An SSL Certificate is an important layer of security and provides trust. Your site needs one. It’s what puts that little lock in the browser instead of the exclamation point or i.
But why do you need it?
Well, the obvious use case is if you collect any information at all, you need to provide the layer of trust between you and the users. It’s a way to promise that no one else can listen in on private data. It wasn’t uncommon in the days before nearly ubiquitous SSL usage to run very low-level sniffing attacks on open Wi-Fi spots and harvest all sorts of information. Those attacks still work, if you’re not using a certificate to encrypt traffic. Now, when encrypted, the information gathered is a garbled mess instead of anything human readable.

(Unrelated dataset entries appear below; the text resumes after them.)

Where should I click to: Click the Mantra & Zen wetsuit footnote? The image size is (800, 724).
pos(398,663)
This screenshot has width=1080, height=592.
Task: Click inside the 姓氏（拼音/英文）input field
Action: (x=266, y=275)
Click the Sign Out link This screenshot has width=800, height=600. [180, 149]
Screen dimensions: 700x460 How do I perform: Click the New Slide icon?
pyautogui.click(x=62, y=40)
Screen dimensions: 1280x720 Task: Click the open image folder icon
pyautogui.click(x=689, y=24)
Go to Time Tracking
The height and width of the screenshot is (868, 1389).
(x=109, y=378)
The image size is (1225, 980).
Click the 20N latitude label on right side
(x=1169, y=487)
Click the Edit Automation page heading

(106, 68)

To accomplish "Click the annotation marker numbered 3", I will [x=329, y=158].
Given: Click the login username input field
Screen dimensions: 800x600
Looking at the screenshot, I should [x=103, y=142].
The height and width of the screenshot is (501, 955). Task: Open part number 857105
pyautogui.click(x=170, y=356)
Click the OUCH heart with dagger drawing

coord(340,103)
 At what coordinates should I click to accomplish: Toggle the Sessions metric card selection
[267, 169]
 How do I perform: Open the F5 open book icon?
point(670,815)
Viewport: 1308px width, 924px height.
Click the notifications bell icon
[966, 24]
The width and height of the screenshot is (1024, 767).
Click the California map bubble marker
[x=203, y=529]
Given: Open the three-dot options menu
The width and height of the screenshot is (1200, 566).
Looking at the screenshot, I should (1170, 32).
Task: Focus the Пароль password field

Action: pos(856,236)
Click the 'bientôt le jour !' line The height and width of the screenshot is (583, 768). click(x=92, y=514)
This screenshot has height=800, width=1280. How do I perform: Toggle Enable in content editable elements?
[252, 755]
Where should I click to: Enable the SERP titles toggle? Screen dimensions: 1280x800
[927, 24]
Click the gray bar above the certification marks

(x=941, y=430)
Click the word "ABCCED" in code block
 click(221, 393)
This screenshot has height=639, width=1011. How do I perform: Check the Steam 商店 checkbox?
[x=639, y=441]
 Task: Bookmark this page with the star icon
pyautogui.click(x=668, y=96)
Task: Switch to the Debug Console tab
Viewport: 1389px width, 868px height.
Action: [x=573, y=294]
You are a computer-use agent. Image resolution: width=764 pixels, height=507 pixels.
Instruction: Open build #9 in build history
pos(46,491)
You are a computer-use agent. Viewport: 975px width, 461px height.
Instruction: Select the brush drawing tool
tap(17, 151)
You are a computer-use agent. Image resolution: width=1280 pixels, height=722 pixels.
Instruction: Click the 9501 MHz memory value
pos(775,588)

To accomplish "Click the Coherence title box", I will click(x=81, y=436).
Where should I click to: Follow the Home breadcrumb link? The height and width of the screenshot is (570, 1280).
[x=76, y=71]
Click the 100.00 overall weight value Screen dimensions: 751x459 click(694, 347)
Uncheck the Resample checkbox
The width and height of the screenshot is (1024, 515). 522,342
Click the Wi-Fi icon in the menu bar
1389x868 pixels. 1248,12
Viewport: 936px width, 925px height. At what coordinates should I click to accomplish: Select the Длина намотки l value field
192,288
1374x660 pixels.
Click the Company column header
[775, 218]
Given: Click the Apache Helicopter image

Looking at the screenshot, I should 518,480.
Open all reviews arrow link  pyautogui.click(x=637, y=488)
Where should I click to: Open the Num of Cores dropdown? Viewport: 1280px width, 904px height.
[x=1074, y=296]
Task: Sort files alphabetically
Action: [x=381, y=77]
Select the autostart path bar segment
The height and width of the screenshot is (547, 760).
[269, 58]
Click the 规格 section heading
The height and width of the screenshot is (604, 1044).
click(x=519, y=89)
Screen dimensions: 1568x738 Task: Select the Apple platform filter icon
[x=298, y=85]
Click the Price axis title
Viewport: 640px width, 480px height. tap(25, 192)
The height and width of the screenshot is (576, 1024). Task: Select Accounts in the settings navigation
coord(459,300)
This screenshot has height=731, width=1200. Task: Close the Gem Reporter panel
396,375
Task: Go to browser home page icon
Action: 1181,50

Just know that what you do by encrypting traffic is keep user data safe on your website.
“Okay, but I don’t collect any information,” you say. Your site is purely informational, purely for people to browse and read and then take that information elsewhere and do with it what they will. Do you still need a certificate?
Yes, you always need a SSL certificate.
Let’s say your website contains medical information, or information about different faiths. You may have resources for those who are LBGTQ+ or resources for people questioning their faith. If someone comes to your site and they’re accessing it from a faith-based college that would frown upon those things, and you’re not encrypting the traffic between that someone and you, this could be a red flag for the college. And that would be bad for this person.
If you, instead, encrypt traffic between you and the user, anyone listening in only knows they went to the front page of your site. You have all sorts of resources. They don’t know which ones this person is looking at. All they can tell is they came in the door of the library, so to speak, not which books they’re reading.
Oh, and all safety and privacy concerns aside, Google likes it. It’s a factor in page ranking, now. So, there’s that incentive. Never mind that preventing eavesdropping is just a nice thing to do.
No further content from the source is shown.